**CHALLENGES:**
a: Replace "pipeline" with "workflow" in the page on SMILE tokenizers and write out the passage starting at "Tokenization is the" and ending at "Java stream pipeline.".
b: Summarize the page on SMILE tokenizers in two sentences.

**EXTRACT TO READ:**

SMILE NLP — Tokenizers and Text Splitters

Tokenization is the foundational step in almost every NLP pipeline: raw text must be broken into discrete units (tokens, sentences, paragraphs) before any further processing can take place. The smile.nlp.tokenizer package provides a clean three-level hierarchy of splitters together with multiple implementations suited for different use cases.

Package Overview

Level	Interface	Implementations
Paragraph	`ParagraphSplitter`	`SimpleParagraphSplitter`
Sentence	`SentenceSplitter`	`SimpleSentenceSplitter`, `BreakIteratorSentenceSplitter`
Word	`Tokenizer`	`SimpleTokenizer`, `PennTreebankTokenizer`, `BreakIteratorTokenizer`

All three interfaces extend java.util.function.Function<String, String[]>, so any splitter can be used directly in a Java stream pipeline.

A supporting dictionary class, EnglishAbbreviations, is used internally by the English-specific implementations to avoid mis-splitting abbreviation periods.

Interfaces

`Tokenizer`

java

public interface Tokenizer extends Function<String, String[]> {
    String[] split(String text);   // tokenize text into words/tokens
}

`SentenceSplitter`

java

public interface SentenceSplitter extends Function<String, String[]> {
    String[] split(String text);   // segment text into sentences
}

`ParagraphSplitter`

java

public interface ParagraphSplitter extends Function<String, String[]> {
    String[] split(String text);   // segment text into paragraphs
}

Because all three interfaces implement Function<String, String[]>, you can compose them with standard Java functional utilities:

java

SentenceSplitter splitter = SimpleSentenceSplitter.getInstance();
Tokenizer tokenizer       = new SimpleTokenizer();

// Use as Function in a stream
String[] sentences = splitter.apply(text);
String[][] tokens  = Arrays.stream(sentences)
        .map(tokenizer)
        .toArray(String[][]::new);

Word Tokenizers

`SimpleTokenizer`

SimpleTokenizer is the recommended general-purpose English word tokenizer. It handles contractions, possessives, punctuation, and abbreviation-final periods sensibly.

Key behaviours:

Splits most punctuation from adjoining words.
Expands contractions to their full forms:

Input Output tokens
won't will not
can't can not
shan't shall not
cannot can not
weren't were not
'tisn't it is not
I'm I 'm
he'll he 'll
gonna gon na
Keeps abbreviation-terminal periods attached (e.g., etc. stays etc. at the end of a sentence, but emits an additional . sentence-terminal token).

**DATA SHOWN:**
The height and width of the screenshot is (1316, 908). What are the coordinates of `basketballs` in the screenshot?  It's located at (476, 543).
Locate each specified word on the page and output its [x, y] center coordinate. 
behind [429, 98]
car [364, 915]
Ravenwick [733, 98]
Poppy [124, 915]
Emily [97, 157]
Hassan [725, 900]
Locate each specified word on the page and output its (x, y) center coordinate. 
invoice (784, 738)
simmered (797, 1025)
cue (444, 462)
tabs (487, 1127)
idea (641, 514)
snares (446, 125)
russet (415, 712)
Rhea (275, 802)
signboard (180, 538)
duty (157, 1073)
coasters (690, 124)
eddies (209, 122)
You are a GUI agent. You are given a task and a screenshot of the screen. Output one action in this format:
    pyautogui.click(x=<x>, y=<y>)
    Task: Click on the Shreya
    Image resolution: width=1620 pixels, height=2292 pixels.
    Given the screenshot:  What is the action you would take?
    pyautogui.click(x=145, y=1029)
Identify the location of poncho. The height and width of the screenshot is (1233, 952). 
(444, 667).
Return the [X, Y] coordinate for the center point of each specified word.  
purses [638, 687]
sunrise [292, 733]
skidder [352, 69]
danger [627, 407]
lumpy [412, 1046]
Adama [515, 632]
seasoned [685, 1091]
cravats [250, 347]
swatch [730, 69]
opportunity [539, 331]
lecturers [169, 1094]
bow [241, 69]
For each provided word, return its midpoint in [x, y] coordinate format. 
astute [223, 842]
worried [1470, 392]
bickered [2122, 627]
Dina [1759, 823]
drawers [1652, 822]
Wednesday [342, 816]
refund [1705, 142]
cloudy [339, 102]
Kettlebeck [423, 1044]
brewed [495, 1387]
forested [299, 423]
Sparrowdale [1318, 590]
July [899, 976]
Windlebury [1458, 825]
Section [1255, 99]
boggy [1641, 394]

**ANSWER SET:**
a:
Tokenization is the foundational step in almost every NLP workflow: raw text must be broken into discrete units (tokens, sentences, paragraphs) before any further processing can take place. The smile.nlp.tokenizer package provides a clean three-level hierarchy of splitters together with multiple implementations suited for different use cases.

Package Overview

Level	Interface	Implementations
Paragraph	`ParagraphSplitter`	`SimpleParagraphSplitter`
Sentence	`SentenceSplitter`	`SimpleSentenceSplitter`, `BreakIteratorSentenceSplitter`
Word	`Tokenizer`	`SimpleTokenizer`, `PennTreebankTokenizer`, `BreakIteratorTokenizer`

All three interfaces extend java.util.function.Function<String, String[]>, so any splitter can be used directly in a Java stream workflow.

b: The smile.nlp.tokenizer package provides a three-level hierarchy of splitters for paragraphs, sentences, and words, and all three interfaces extend Function<String, String[]> so that any splitter can be used directly in a Java stream pipeline. SimpleTokenizer, the recommended general-purpose English word tokenizer, splits most punctuation from adjoining words, expands contractions, and keeps abbreviation-terminal periods attached.